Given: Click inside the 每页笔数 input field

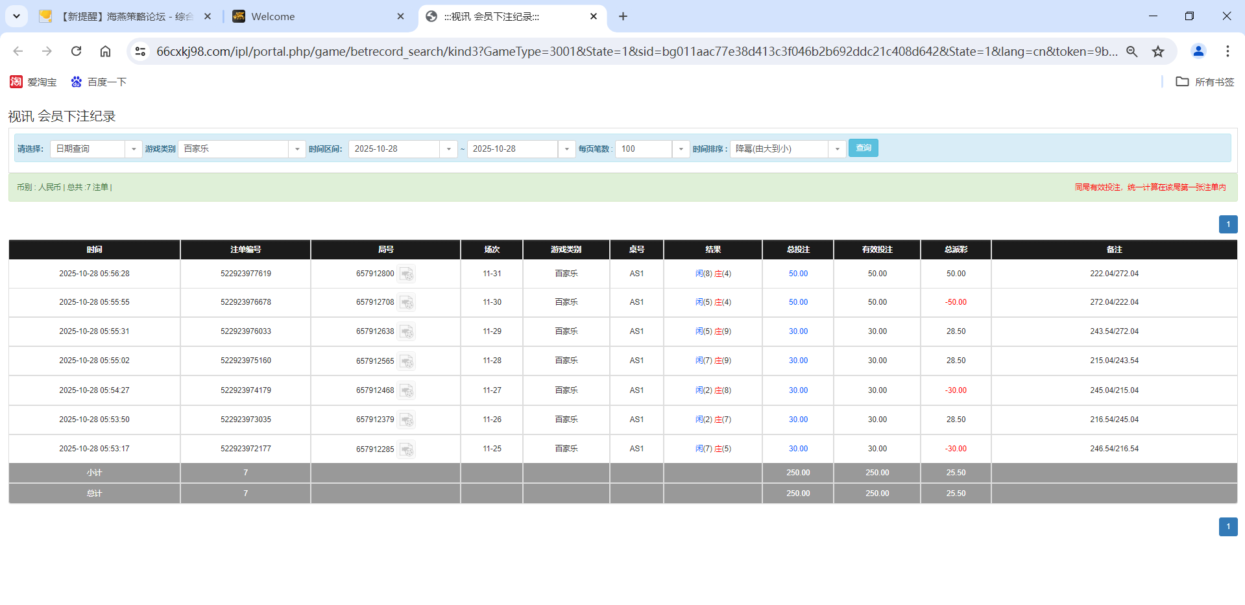Looking at the screenshot, I should coord(642,148).
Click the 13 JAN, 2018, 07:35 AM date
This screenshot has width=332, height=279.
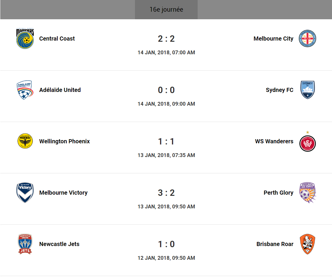166,155
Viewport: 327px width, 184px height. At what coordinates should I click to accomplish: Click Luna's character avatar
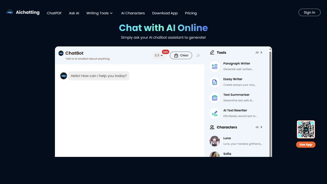point(215,141)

▶ **Problem requirements**
Can you return every line of the records above word for word, leaving the pictures out?

▶ **Reply to the exercise**
Given: Click inside the 每页笔数 input field

Looking at the screenshot, I should coord(642,148).
Click the 13 JAN, 2018, 07:35 AM date
This screenshot has width=332, height=279.
166,155
Viewport: 327px width, 184px height. At what coordinates should I click to accomplish: Click Luna's character avatar
point(215,141)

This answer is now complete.